======== LISTED RECORDS ========
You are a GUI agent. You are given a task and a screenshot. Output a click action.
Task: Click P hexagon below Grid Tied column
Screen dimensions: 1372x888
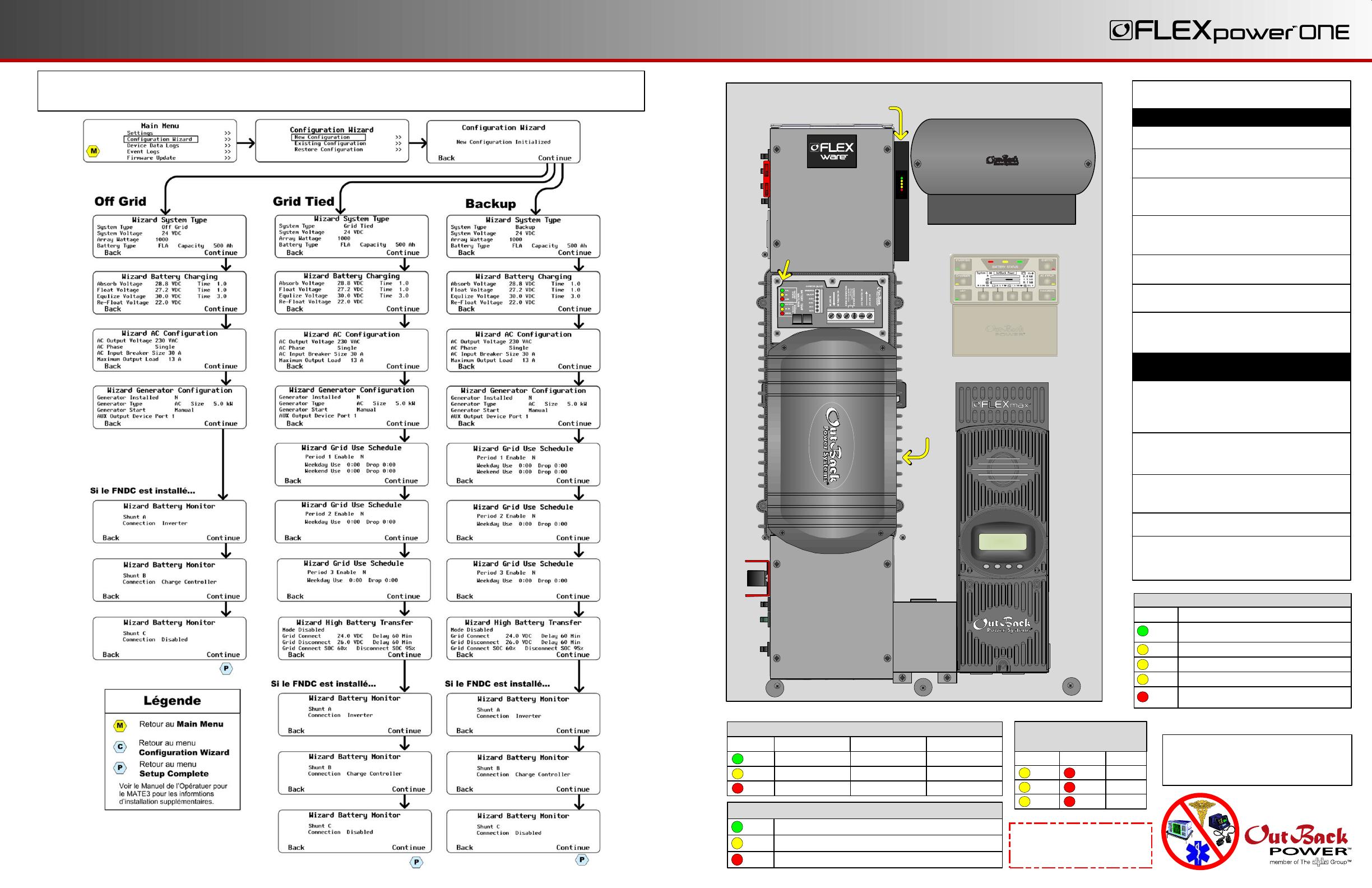[x=416, y=862]
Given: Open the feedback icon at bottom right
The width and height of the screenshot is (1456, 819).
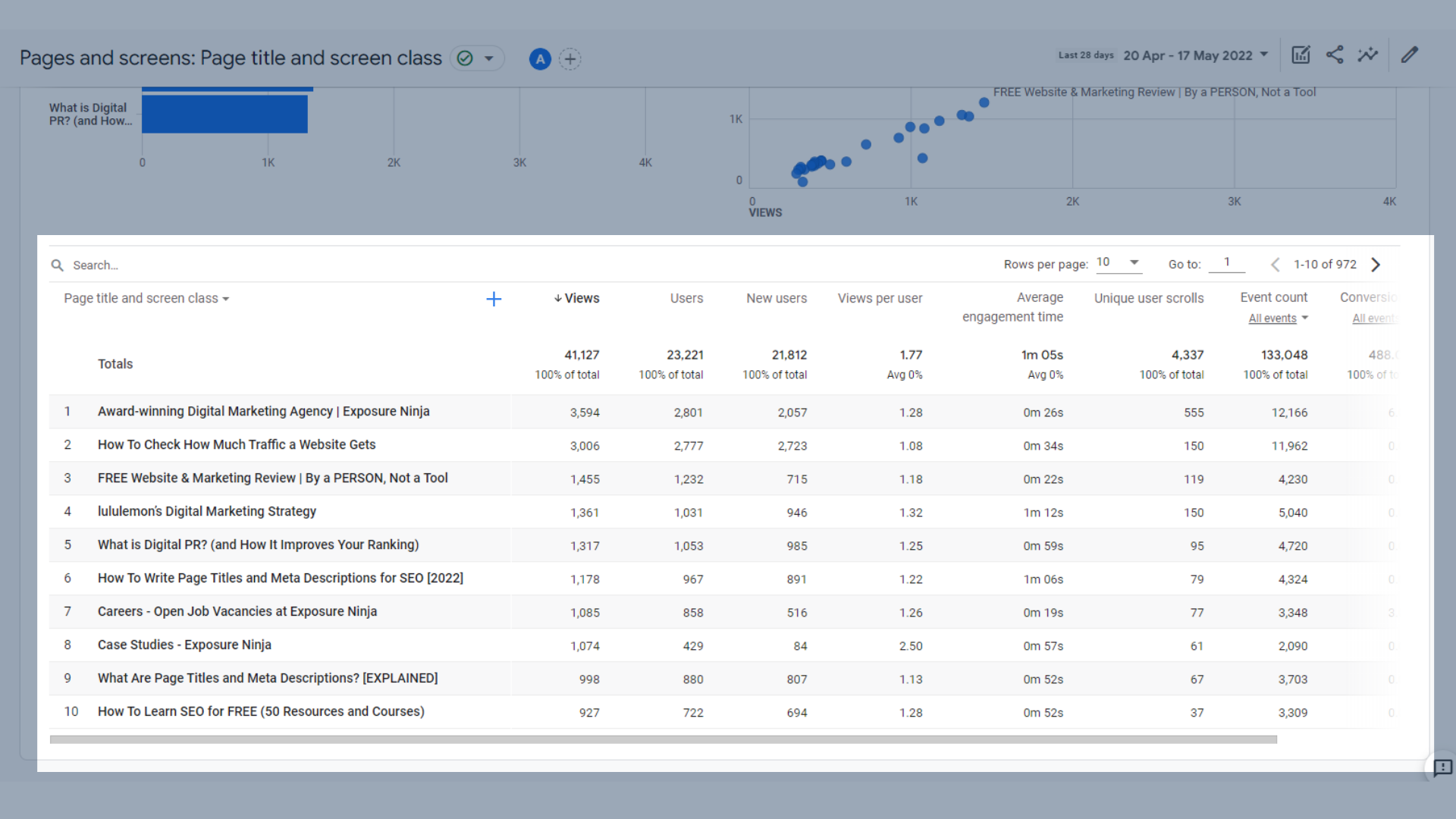Looking at the screenshot, I should [x=1442, y=767].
========
> TASK OBJECTIVE:
Reproduce exactly, and only, the part of the entries above that runs from the line with "The width and" to the last line, both included. Pictures stay out.

> ANSWER SECTION:
The width and height of the screenshot is (1456, 819).
Looking at the screenshot, I should [x=1442, y=767].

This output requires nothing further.